> _What to work on_: Within the records, find every line that includes the word "Google" and copy it.

Source data START

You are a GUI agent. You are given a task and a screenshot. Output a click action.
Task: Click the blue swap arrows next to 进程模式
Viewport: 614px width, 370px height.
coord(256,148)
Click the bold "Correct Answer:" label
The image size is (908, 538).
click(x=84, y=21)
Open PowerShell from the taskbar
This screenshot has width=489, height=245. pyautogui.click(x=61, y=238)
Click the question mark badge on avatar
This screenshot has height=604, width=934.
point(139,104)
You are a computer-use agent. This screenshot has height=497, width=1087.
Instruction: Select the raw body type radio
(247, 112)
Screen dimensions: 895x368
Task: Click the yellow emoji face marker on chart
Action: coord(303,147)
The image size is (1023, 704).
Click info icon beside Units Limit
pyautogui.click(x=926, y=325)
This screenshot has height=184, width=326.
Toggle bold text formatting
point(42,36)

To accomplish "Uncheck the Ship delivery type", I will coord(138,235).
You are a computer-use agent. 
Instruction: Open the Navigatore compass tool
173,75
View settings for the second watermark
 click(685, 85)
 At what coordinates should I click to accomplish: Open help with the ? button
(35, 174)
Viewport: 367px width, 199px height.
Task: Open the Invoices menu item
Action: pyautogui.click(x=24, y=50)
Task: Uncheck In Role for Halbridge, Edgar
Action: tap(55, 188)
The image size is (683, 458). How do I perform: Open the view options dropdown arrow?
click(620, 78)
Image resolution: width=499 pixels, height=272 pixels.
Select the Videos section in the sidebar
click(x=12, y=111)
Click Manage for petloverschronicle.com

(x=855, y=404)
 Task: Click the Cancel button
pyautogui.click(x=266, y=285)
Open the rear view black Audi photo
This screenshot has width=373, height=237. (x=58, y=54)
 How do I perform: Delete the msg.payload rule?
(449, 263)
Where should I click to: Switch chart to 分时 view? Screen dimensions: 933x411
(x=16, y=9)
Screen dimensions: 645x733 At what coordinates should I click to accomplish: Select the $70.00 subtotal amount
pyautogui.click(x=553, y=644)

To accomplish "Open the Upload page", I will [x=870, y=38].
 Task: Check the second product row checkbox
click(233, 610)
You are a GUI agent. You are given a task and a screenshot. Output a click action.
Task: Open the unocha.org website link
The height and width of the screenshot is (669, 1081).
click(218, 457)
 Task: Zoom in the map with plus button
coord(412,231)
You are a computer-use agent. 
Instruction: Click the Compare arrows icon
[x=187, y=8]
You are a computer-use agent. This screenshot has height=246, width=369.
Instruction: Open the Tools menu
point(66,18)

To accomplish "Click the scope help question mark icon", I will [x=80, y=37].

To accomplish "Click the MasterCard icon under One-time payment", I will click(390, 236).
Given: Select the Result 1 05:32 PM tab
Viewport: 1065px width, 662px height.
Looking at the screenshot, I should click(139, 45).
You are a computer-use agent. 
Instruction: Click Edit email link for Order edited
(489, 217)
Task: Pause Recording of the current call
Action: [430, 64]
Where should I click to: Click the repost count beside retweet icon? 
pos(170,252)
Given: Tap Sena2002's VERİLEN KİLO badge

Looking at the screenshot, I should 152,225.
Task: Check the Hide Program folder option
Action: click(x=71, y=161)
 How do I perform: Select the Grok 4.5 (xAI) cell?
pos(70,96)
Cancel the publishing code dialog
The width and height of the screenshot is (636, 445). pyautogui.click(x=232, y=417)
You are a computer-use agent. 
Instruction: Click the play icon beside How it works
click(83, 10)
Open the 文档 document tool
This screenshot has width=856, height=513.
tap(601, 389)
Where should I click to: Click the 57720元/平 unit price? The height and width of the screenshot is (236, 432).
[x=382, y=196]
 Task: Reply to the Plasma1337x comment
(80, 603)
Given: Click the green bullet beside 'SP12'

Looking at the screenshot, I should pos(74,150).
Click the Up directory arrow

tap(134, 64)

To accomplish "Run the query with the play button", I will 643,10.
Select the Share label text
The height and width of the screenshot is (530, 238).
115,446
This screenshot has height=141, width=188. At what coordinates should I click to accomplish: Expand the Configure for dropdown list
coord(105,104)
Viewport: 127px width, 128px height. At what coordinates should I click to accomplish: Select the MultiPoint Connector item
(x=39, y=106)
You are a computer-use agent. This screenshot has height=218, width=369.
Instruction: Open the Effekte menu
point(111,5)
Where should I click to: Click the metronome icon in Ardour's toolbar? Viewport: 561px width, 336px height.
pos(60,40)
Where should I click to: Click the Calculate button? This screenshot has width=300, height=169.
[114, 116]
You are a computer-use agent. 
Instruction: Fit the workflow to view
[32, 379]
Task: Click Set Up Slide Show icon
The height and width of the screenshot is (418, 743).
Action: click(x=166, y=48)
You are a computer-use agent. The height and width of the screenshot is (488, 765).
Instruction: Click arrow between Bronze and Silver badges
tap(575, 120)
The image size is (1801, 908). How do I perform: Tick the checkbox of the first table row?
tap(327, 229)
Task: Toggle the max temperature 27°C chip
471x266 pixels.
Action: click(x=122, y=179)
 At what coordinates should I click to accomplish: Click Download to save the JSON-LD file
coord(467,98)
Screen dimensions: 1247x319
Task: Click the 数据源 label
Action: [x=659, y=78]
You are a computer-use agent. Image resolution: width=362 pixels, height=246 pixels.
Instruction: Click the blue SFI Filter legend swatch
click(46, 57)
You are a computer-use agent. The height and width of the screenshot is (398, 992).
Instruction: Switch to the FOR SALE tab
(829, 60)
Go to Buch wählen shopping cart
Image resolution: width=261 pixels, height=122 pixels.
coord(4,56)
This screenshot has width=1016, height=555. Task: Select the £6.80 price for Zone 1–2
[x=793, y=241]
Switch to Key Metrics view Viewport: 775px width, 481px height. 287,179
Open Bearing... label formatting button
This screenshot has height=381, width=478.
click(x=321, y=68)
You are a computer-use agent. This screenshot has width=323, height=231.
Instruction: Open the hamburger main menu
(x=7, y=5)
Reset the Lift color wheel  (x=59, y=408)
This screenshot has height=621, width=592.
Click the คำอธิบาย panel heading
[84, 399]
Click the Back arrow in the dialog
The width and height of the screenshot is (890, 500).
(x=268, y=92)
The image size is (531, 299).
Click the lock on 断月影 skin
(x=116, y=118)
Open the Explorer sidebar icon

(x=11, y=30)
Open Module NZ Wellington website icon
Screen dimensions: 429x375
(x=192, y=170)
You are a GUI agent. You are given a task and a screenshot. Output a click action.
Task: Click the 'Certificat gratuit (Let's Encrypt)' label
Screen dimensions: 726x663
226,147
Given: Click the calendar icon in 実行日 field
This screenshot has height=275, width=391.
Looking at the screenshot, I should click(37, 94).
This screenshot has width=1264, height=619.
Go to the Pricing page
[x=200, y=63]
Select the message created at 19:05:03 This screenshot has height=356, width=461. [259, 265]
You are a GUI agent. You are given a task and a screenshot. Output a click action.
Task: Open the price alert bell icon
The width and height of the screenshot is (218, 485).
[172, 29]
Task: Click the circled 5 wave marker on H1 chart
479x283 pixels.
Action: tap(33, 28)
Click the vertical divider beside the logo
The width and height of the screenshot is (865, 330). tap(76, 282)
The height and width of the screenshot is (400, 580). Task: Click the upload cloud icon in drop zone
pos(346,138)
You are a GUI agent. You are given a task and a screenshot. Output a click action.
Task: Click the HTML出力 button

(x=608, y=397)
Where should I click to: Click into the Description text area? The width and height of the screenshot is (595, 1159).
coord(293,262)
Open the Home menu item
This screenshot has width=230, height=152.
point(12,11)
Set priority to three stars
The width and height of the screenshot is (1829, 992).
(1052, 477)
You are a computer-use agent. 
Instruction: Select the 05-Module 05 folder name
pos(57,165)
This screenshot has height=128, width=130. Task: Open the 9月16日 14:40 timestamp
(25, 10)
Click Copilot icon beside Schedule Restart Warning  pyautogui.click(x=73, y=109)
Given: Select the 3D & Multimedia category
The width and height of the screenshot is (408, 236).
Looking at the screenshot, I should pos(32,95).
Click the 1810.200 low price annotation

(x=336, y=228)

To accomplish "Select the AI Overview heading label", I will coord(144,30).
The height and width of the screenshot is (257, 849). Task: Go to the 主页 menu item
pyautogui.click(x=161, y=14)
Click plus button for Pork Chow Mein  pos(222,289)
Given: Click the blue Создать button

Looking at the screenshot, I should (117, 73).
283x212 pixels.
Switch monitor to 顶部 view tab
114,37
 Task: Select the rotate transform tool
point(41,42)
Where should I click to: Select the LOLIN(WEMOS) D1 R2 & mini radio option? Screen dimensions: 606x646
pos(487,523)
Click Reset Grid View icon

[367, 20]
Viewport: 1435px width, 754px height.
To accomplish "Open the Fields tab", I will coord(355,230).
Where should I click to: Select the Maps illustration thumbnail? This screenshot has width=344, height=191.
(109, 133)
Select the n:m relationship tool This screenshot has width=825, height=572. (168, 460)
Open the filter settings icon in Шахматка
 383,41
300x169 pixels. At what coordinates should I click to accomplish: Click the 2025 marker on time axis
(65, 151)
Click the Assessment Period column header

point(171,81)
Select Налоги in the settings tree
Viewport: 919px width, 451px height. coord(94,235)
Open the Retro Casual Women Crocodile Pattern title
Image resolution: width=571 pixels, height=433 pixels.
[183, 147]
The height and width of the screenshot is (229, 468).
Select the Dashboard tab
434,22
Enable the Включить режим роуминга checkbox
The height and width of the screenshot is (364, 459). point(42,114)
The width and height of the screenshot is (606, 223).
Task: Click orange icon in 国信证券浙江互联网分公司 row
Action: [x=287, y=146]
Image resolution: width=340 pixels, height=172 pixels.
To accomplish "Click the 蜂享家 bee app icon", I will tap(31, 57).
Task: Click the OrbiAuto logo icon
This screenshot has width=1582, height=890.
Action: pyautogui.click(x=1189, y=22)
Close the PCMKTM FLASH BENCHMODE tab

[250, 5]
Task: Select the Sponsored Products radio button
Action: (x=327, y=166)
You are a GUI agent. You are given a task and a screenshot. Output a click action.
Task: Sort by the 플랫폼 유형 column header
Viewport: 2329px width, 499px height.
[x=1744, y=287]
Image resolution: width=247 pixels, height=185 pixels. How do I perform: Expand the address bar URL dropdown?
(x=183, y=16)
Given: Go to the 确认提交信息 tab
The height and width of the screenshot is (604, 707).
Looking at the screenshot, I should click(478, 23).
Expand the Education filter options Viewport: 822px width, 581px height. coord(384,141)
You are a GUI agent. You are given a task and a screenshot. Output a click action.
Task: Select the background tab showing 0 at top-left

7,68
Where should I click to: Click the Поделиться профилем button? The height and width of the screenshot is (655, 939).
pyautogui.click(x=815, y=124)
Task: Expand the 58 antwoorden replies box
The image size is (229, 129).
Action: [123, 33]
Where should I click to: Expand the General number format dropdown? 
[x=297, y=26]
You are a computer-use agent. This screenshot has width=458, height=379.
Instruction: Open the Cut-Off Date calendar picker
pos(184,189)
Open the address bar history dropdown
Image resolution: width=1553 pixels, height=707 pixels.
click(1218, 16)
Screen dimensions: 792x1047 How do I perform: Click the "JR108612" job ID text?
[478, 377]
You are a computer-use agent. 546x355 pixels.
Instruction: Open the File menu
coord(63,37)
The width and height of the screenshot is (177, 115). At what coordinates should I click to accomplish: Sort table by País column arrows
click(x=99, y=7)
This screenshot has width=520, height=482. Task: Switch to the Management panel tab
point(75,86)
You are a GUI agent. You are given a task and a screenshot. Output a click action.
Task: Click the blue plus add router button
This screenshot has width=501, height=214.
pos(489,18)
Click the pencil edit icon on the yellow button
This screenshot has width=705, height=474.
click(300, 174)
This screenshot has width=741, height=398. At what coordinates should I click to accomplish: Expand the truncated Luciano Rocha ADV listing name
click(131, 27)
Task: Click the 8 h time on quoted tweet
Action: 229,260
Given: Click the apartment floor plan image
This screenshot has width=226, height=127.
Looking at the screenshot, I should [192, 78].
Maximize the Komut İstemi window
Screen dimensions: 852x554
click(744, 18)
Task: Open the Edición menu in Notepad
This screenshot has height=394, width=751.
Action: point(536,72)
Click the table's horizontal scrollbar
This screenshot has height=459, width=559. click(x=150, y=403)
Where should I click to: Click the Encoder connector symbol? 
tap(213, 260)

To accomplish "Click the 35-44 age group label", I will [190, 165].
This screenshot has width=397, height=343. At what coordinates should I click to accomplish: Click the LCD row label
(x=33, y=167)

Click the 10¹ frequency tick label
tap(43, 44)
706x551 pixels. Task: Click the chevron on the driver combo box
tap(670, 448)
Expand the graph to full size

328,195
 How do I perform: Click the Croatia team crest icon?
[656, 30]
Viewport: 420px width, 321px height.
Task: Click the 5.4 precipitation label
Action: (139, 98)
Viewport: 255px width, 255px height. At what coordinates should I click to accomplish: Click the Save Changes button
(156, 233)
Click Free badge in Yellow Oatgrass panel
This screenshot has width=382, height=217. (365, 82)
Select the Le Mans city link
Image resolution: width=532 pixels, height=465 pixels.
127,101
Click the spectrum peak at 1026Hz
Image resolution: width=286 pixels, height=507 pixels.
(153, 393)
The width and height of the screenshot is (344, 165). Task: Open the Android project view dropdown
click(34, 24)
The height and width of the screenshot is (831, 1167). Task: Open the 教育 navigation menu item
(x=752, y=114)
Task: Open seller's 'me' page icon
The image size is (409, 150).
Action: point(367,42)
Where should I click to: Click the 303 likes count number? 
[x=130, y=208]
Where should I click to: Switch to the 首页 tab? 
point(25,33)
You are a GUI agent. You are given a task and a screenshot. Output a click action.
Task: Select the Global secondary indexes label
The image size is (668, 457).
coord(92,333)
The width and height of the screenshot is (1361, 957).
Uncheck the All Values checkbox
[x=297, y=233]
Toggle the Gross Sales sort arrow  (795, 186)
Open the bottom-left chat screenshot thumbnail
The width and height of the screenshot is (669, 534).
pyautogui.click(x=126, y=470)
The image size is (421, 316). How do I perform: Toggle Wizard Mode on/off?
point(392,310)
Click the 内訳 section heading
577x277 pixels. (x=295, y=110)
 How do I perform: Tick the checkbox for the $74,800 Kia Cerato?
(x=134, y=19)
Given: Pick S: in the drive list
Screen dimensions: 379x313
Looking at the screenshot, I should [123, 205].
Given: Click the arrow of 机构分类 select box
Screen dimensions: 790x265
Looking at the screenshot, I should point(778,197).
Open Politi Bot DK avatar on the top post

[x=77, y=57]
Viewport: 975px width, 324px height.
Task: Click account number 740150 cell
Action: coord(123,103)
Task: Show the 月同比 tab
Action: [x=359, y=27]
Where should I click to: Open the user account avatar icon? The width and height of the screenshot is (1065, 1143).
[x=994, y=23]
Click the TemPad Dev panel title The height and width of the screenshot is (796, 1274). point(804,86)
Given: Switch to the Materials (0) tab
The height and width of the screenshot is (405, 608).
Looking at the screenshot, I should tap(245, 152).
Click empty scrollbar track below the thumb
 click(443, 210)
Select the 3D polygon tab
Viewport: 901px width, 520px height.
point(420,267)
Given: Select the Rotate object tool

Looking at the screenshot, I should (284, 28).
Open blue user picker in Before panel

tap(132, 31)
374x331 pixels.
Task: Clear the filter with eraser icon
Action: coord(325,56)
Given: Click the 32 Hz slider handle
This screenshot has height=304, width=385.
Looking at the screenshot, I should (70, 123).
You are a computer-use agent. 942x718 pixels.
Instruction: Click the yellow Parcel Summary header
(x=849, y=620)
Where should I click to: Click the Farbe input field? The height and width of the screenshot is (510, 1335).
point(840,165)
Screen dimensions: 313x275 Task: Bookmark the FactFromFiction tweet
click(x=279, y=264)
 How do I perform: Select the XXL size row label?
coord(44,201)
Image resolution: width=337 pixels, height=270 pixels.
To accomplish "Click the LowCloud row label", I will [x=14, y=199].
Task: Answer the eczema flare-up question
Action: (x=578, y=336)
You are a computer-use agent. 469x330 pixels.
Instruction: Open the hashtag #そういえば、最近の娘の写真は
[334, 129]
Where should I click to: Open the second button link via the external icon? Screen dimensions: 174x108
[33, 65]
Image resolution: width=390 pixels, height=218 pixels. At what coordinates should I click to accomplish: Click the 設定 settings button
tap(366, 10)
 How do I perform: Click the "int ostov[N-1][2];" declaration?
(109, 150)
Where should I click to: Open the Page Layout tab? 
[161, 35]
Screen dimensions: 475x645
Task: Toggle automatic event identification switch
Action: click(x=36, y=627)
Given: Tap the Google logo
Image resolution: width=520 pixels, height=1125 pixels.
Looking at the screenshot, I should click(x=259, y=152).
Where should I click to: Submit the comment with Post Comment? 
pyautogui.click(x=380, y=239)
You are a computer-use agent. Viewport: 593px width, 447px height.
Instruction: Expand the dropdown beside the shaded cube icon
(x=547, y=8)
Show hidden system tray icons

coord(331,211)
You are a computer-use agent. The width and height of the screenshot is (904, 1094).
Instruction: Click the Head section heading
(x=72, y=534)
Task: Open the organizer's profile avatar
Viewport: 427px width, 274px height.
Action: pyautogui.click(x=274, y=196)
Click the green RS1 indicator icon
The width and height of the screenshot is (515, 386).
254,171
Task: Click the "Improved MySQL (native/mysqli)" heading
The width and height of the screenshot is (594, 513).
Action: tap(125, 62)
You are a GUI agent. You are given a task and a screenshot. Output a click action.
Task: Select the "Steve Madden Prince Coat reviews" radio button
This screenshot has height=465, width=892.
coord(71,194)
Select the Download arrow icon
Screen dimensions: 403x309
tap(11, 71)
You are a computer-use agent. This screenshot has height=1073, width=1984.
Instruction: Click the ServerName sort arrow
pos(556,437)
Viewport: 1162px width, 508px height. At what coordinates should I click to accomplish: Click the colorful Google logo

Source data END

> _Solution_:
Given: Tap the Google logo
Viewport: 1162px width, 508px height. At what coordinates should I click to accomplish: Click the colorful Google logo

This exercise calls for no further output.